* Task statement *
In the records below, find the lines that include "agent" and copy each.

* Data excerpts *
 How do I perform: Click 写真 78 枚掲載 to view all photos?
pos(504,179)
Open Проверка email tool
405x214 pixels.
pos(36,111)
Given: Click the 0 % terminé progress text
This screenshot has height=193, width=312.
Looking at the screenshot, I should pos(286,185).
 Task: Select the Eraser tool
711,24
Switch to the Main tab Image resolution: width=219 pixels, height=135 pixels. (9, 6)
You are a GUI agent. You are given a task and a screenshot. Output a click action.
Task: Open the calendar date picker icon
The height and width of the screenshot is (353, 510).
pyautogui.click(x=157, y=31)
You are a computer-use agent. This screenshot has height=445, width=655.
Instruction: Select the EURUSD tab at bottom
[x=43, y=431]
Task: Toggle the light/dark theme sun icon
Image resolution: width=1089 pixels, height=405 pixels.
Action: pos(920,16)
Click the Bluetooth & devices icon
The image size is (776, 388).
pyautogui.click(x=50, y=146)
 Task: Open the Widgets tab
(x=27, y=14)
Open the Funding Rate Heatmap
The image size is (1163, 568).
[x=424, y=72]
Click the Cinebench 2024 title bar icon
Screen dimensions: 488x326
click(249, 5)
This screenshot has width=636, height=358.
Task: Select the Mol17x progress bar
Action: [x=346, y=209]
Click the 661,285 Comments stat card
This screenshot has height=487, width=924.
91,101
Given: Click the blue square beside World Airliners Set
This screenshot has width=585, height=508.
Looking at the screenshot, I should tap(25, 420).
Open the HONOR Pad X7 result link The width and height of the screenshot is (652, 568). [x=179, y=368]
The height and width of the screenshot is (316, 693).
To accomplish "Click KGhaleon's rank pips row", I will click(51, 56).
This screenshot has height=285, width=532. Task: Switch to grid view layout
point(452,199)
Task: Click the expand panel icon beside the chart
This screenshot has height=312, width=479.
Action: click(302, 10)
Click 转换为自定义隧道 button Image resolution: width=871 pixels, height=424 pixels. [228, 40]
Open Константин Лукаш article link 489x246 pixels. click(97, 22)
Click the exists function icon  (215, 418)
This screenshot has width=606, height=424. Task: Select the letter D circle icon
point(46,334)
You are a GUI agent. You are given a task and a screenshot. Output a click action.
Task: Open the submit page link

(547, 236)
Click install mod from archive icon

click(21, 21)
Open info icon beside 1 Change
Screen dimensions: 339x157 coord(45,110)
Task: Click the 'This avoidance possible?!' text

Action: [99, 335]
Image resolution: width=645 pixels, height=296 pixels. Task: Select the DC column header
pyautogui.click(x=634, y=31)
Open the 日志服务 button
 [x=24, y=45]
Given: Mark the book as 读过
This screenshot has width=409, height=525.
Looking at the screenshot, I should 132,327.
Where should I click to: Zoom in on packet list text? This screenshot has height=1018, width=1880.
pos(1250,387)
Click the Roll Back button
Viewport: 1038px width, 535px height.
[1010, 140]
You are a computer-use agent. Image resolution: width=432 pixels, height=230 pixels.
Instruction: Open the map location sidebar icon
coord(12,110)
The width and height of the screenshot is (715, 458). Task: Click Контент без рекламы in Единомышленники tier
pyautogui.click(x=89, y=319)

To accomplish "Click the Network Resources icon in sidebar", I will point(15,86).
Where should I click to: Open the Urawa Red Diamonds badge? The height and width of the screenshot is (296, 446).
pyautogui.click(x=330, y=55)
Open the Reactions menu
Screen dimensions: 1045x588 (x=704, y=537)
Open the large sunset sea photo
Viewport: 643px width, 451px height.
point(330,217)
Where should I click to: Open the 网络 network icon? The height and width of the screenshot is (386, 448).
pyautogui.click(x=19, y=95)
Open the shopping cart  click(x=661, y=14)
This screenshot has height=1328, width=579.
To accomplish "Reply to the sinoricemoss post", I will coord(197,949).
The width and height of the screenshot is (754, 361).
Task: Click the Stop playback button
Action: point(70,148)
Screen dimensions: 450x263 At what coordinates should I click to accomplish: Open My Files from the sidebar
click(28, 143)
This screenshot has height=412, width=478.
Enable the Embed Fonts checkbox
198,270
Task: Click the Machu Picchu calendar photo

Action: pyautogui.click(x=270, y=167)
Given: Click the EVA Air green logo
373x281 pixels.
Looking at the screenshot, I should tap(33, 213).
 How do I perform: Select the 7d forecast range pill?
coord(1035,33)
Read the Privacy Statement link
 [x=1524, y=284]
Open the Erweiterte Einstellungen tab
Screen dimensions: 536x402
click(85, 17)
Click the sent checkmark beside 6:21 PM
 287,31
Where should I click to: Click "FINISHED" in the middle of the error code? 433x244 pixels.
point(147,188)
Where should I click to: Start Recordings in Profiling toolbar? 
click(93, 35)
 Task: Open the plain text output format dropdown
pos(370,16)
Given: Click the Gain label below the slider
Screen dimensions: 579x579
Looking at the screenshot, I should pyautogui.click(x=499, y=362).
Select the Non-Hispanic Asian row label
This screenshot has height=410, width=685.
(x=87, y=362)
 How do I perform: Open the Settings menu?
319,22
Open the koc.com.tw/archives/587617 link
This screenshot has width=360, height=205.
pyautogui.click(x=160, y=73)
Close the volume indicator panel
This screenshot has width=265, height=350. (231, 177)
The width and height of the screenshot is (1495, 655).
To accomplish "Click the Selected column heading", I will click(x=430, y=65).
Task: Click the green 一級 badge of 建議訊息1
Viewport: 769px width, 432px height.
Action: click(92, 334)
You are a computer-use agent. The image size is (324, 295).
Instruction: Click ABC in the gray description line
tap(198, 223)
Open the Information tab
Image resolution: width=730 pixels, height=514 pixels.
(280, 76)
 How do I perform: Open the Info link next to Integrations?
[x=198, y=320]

* Exercise result *
You are a GUI agent. You are given a task and a screenshot. Output a click action.
You are a computer-use agent. This screenshot has height=445, width=655.
You are a GUI agent. You are given a task and a screenshot. Output a click action.
You are a computer-use agent. Image resolution: width=432 pixels, height=230 pixels.
You are a computer-use agent. The image size is (324, 295).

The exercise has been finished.